SELECTED TEXT
---+---

Re: Paths to Uploading

From: Bryan Moss (bryan.moss@dial.pipex.com)
Date: Tue Jan 05 1999 - 13:21:22 MST


Billy Brown wrote:

>I agree. However, a hard look at the technology tells you a lot about the
>social parameters. If dramatic life extension, AI, nanotech, or other
>radical innovations come before uploading, they will have a substantial
>impact on the public reaction.

Incremental leaps in life extension may prepare us, as long as there are no
'quantum leaps' (these tend to create problematic knee-jerk reactions). AI
before uploading is the only route to social acceptance in my view, as long
as AI isn't seen as an automating job-destroying menace. And only if AI is
sociable, it could turn out that invisible computers are better than talking
ones (I'd bet money on it).

> If you think uploading is possible, that implies that the mind is a
> complex information processing system grounded in physical reality. Once
> you accept that proposition, there is actually quite a lot we can say
> about what kinds of claims make sense.
>
> Information processing systems are ultimately very fluid things - it is
> just about impossible for them to exhibit the kinds of rigid limits you
> propose.

If you make a high-level abstraction (that is, a piece of code that
recreates the exact input and output) of a neuron do you preserve subjective
experience? If you make a high-level abstraction of the entire brain do you
preserve subjective experience? What is identity? How much is different?

---+---

MATERIAL PROVIDED
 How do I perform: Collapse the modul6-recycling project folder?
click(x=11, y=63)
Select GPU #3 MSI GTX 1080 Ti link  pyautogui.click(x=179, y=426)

---+---

SET PROBLEM 1
Answer these about the "Paths to Uploading" message:
(a) Who is the sender?
(b) What kind of leaps in life extension does the sender say tend to create problematic knee-jerk reactions?
(c) In the quoted passage from Billy Brown, what are information processing systems said to ultimately be?
SET PROBLEM 2
Can you transcribe the stretch of the "Paths to Uploading" message from "Incremental leaps in" through "claims make sense."?
SET PROBLEM 3
Could you pick up the "Paths to Uploading" message after its final line and carry it on?
The material has no connection to the "Paths to Uploading" message.

WRITTEN ANSWER 1
(a) Bryan Moss
(b) 'Quantum leaps'
(c) Very fluid things

WRITTEN ANSWER 2
Incremental leaps in life extension may prepare us, as long as there are no
'quantum leaps' (these tend to create problematic knee-jerk reactions). AI
before uploading is the only route to social acceptance in my view, as long
as AI isn't seen as an automating job-destroying menace. And only if AI is
sociable, it could turn out that invisible computers are better than talking
ones (I'd bet money on it).

> If you think uploading is possible, that implies that the mind is a
> complex information processing system grounded in physical reality. Once
> you accept that proposition, there is actually quite a lot we can say
> about what kinds of claims make sense.

WRITTEN ANSWER 3
Even if you do think uploading is possible you're still faced with hundreds
of currently unanswerable questions.

> A claim like 'no mind can be smarter than a bright human' makes about as
> much sense as 'any mass of gold more than ten miles in diameter will
> spontaneously combust'. Neither claim can actually be tested, but it
> would be amazing if either one were true.

Why do we have such small brains? To me it suggests that the level of
complexity achievable is *very* close to the achieved level.

Since we're talking about plausible future scenarios it might be fun, being
in the midst of millennium fever, to come up with some. No dates or
predictions, just how you think the next few major technologies will
pan-out. How about it? (And fifty years from now, when we're all six
centimetres tall and living in habitat domes on the moon, we can have a good
laugh at them.)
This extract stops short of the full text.